A day-long ordeal ensued, with one hospital after the other unable to treat her. Eventually, she died in an ambulance some 35 kilometers away from her home in Khoda.

“I took her to 13 hospitals, both government and private facilities, and every one refused to admit her. The image of her writhing in pain will always haunt me,” said Kumar, who was accompanied by Singh’s husband. He added that the reasons provided varied from “high costs” to a lack of facilities.

“One hospital told me that I could not pay the high cost so better try my luck somewhere else. At Sharda Hospital in Greater Noida, I was asked to buy a coupon for COVID-19 treatment for 4,500 rupees ($60), which I did, but still, they refused her entry. It was not the loss of one life but two lives,” he said, referring to her unborn child.

He pointed out that the entire family was in a state of shock following her death with her husband “the worst impacted.”

Kumar filed a complaint against Shivalik and other hospitals but said so far “no action has been taken.”

A day after Singh’s death, the district magistrate of Gautam Buddh Nagar, which Noida falls under, ordered an inquiry and issued instructions for all hospitals “to admit patients regardless of the nature of the case.”

However, 20 days later, on June 26, a similar incident was reported in the Dadri area of Noida.

On that occasion, 21-year-old Robin Bhati had developed a fever, and relatives had taken him to a nearby hospital where a week earlier he had been admitted suffering from influenza. However, the hospital refused to admit him and referred him to a different facility.

Five hours and four hospitals later, a city hospital agreed to take him in, but by then Bhati was already seriously ill and hours later he died after suffering a heart attack.

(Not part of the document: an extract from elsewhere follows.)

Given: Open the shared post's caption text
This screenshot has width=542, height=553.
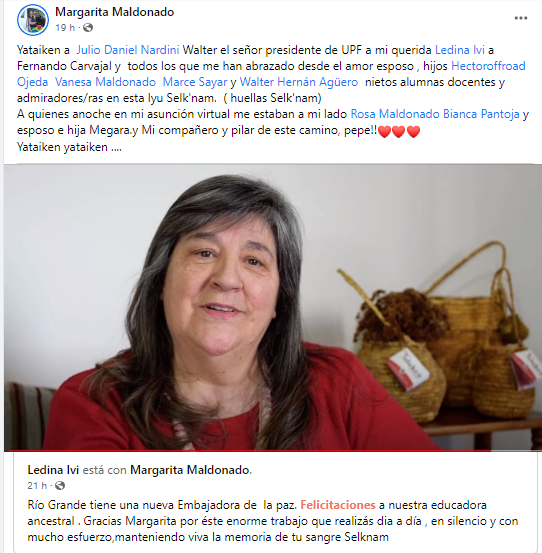Looking at the screenshot, I should pyautogui.click(x=273, y=521).
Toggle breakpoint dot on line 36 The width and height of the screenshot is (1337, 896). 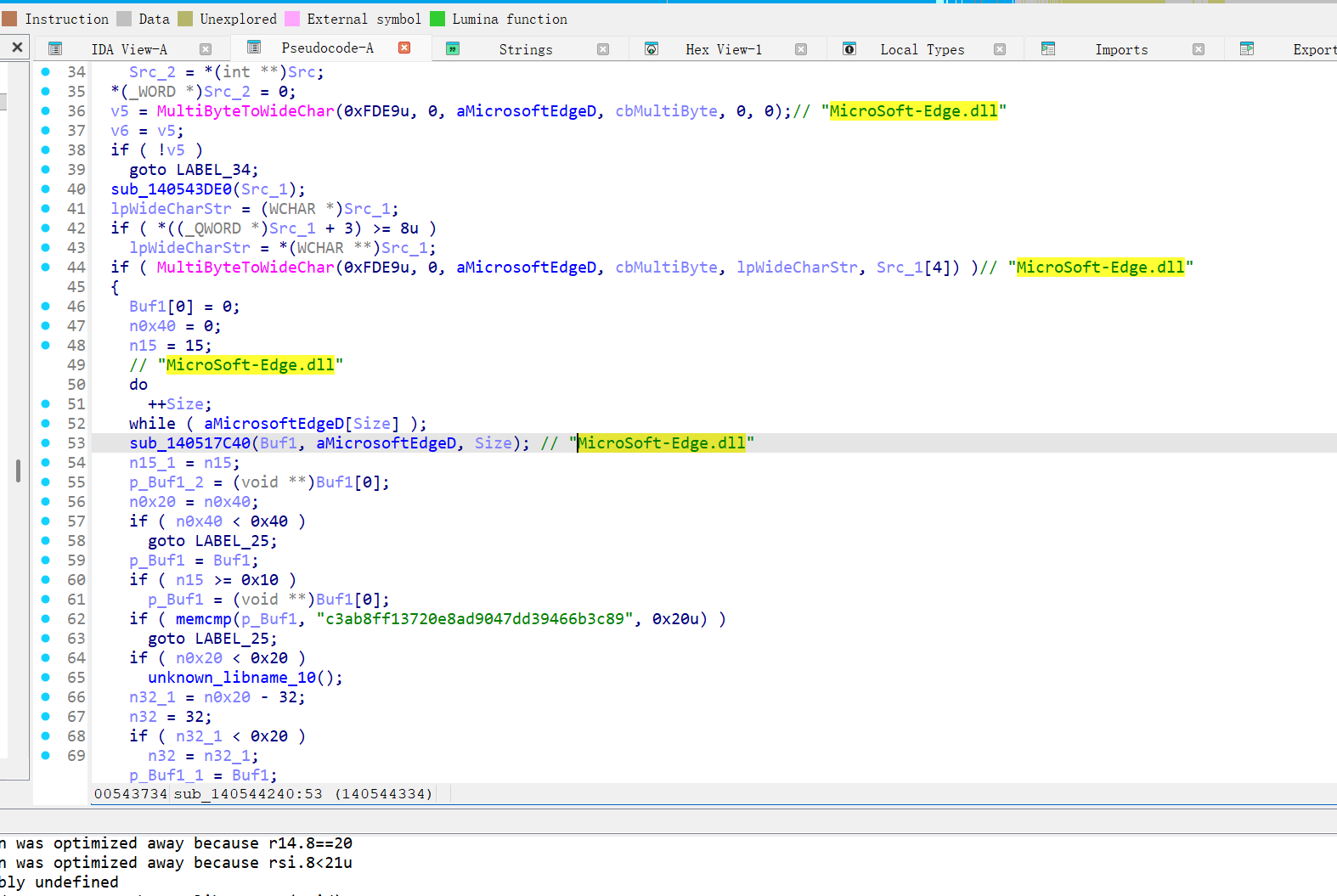[46, 110]
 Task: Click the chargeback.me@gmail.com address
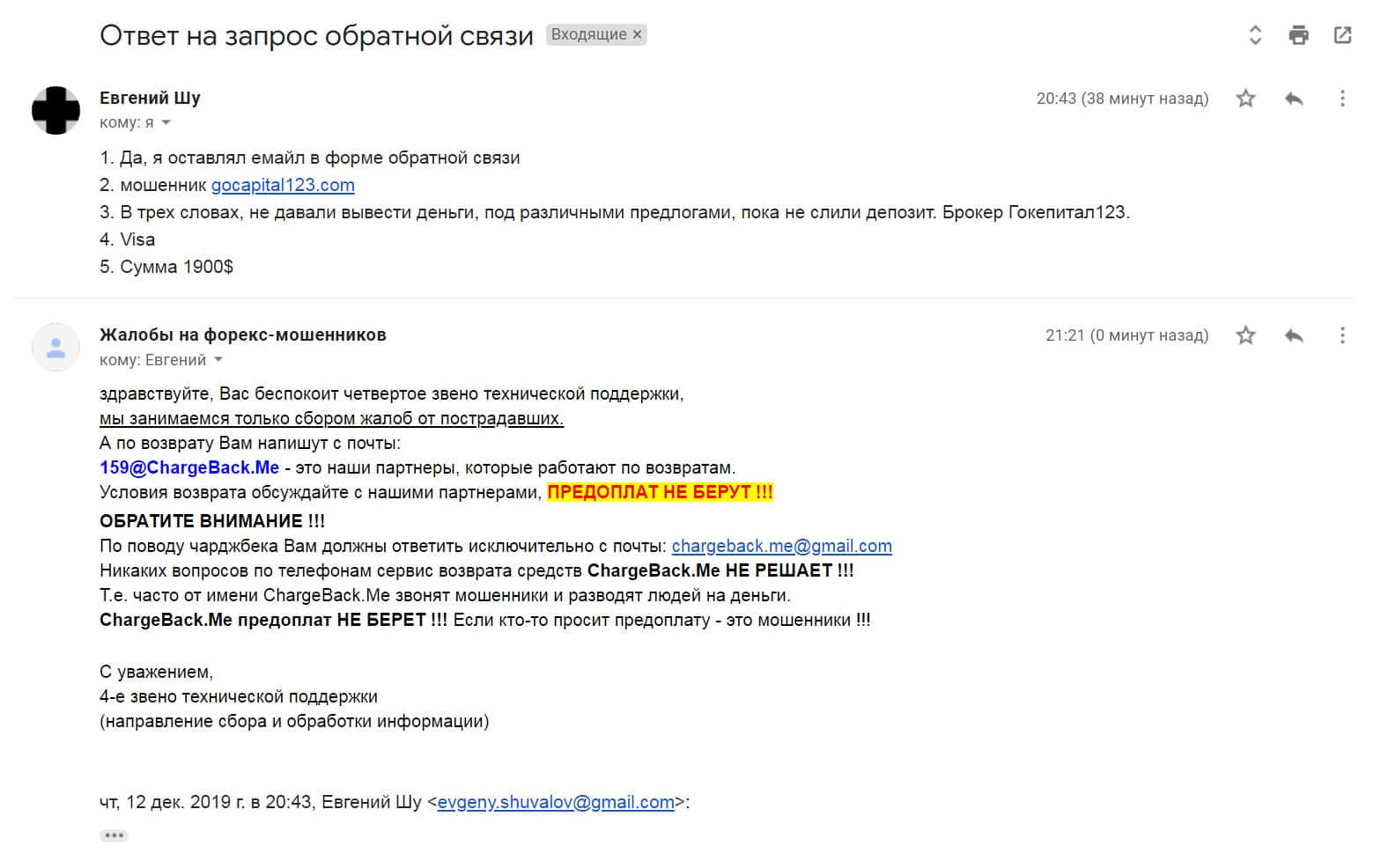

“We don’t know whether he was a COVID-19 patient or not, but why should hospitals refuse to admit a patient in need of immediate attention,” his uncle Jasveer Bhati told Arab News. A number of the Noida hospitals which allegedly denied admission to Singh and Bhati refused to comment on the cases.

In a statement on Monday, the office of Noida’s chief medical officer said: “Strict instructions have been given to all the private and government hospitals to admit all patients showing COVID-19 symptoms.”

Dr. Loveleen Mangla, a pulmonologist working with Noida-based Metro Hospital and Heart Institute, said: “The government did not prepare itself to face this situation. Now the government is trying to create extra beds and medical facilities, but it’s late. They should have done this three months ago when the nationwide lockdown started.

“With the entire medical infrastructure overstretched and not many quality health workers available in the government hospitals, it’s a grim scenario now,” Mangla added.

With more than 723,000 COVID-19 cases on Tuesday, India is now the world’s third worst-affected country after the US and Brazil, with approaching 21,000 people losing their lives.

And the problem is not unique to northern India.

On Saturday, the southern Indian city of Bangalore reported the case of 50-year-old Vasantha, who was rejected by 13 hospitals before she was accepted by the K.C. General Hospital where she eventually died.

Lalitha, a relative of Vasantha, said: “Some hospitals said they didn’t have beds; some said they didn’t have COVID-19 testing facilities, and that way we lost critical hours. She died because of a problem with her respiratory system.”

Experts have questioned whether health care facilities in India are being overstretched purely due to the COVID-19 pandemic.

Dr. Anant Bhan, a Delhi-based independent researcher in global health, policy and bioethics, said: “Is there a real shortage of beds or is it the shortage caused by lack of efficient management? If the cases increase further, we might find it difficult to provide care.”